Humor e sacrilégio

Na passada sexta-feira, no julgamento que opõe o gozo ao acne, a juíza que a ele preside afirmou que no humor nada é sagrado. Será mesmo assim?

Penso não ser controverso dizer que, em minha casa conto a piada que me apetece, mas que em casa alheia devo ter em conta a audiência no momento da escolha da anedota. Também penso não dizer nada de novo se afirmar que, quando exageramos nas graçolas (tanto na quantidade, como na acidez), será natural que o alvo se melindre. Se se melindrar é natural que reaja e mostre o seu desagrado, ou até que riposte, inclusivamente com violência. Se outros se melindrarem, tomarem como deles a susceptibilidade alheia, também será natural: a empatia é desejável para a vida em sociedade. Até aqui estamos a falar de moral, de convivência entre indivíduos e de personalidade. Estamos a falar de visões e formas de sentir individuais e únicas, apesar de desejavelmente o mais semelhantes possível em animais sociais, como o ser humano. Neste âmbito, podemos dizer que há limites sociais ao humor, ou seja, que devemos ter a susceptibilidade do nosso interlocutor em conta, para que possamos reivindicar o mesmo respeito pela nossa susceptibilidade. Até mesmo para que não percamos um aliado, ou criemos antipatia em relação a nós, é aconselhável não melindrar o outro.

O problema destas susceptibilidades é que não são todas iguais. O sagrado, que a juíza afirmou não existir para o humor, é diferente para cada indivíduo, ou seja, há tantos limites sagrados quantos seres humanos na Terra. Se nos viramos para terceiros para que regulem os limites, para que forcem a juíza a recuar na sua afirmação, temos de definir o sagrado primeiro. Quem o fará? Em que parâmetros? Qual o nível de consenso exigido? Qual o preço a pagar?

O humor é, na sua natureza, disruptivo e provocador. Quando o meu filho de sete anos chegou a casa e me quis contar uma graçola, perguntou-me o que era um fantasma. Perante a minha admissão de ignorância, ele disse-me que era um pum flutuante e desatou a rir-se; e eu com ele (um pouco menos, confesso, que o miúdo riu-se mesmo muito). E eu não me ri por simpatia pelo meu filho; ri-me porque fui surpreendido, chocado com a disrupção da realidade que aquela lógica me provocou. Eu não passei a acreditar que um fantasma é um pum flutuante, mas achei, com surpresa e choque (afinal, é uma piada algo escatológica), que a lógica tinha mérito. Percebi o que o fez rir.

Outra coisa que humor faz é crítica social.

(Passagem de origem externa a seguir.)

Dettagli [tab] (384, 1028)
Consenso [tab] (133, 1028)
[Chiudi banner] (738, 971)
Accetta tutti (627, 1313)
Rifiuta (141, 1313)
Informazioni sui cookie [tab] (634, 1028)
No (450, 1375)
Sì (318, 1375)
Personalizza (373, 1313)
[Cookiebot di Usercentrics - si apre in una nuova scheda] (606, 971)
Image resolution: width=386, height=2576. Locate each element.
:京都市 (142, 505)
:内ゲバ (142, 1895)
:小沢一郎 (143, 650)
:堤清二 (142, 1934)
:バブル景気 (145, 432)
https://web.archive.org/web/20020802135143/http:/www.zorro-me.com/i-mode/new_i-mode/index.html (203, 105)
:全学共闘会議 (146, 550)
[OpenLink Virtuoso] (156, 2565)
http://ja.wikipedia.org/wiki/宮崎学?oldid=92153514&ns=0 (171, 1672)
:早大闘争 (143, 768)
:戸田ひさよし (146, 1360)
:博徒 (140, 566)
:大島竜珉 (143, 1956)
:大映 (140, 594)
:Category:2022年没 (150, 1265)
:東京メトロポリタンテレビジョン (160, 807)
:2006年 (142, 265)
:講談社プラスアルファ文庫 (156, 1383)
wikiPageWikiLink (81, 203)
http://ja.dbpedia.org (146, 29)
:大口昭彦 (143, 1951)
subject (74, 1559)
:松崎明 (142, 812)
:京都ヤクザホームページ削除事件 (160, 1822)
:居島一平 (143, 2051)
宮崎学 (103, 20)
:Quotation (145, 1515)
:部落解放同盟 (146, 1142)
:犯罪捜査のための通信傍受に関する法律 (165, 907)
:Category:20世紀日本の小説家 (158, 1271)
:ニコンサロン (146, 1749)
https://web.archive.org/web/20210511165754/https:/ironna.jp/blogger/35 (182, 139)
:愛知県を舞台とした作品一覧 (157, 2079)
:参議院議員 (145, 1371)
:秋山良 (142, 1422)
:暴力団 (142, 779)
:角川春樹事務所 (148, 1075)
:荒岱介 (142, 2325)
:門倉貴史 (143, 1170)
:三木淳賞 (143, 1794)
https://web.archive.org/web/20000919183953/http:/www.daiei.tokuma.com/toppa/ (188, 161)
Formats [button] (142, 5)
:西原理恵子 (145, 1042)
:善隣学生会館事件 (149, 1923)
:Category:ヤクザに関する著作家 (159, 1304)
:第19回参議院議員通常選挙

Sempre que se faz crítica, seja ela gastronómica, literária, cinematográfica, etc., o risco de ofender é grande. Quando, por exemplo, o músico Tatanka disse, não sei a que concorrente de um famoso concurso de talentos, “entraste ali num campo muito delicado qu’é: assassinaste uma música destas e eu tive de te mandar parar”, está a ser bastante violento na sua crítica. Tenho a certeza de que o alvo se deve ter sentido bastante ofendido e, se for uma pessoa susceptível, não duvido que se possa ter sentido deprimido e sentido o acne a chegar, nem que fosse por momentos — e não era humor. Deve o artista/júri ser, por tão dura crítica, alvo do sistema judicial? Há limites na crítica pública?

O concorrente, naquela situação, ofereceu-se à crítica? É verdade. Não se oferece à crítica quem se lança, voluntariamente, na vida pública e em ocupações em que a aceitação do público é essencial?

No humor nada é sagrado? O sagrado é subjectivo. A lei deve ser objectiva.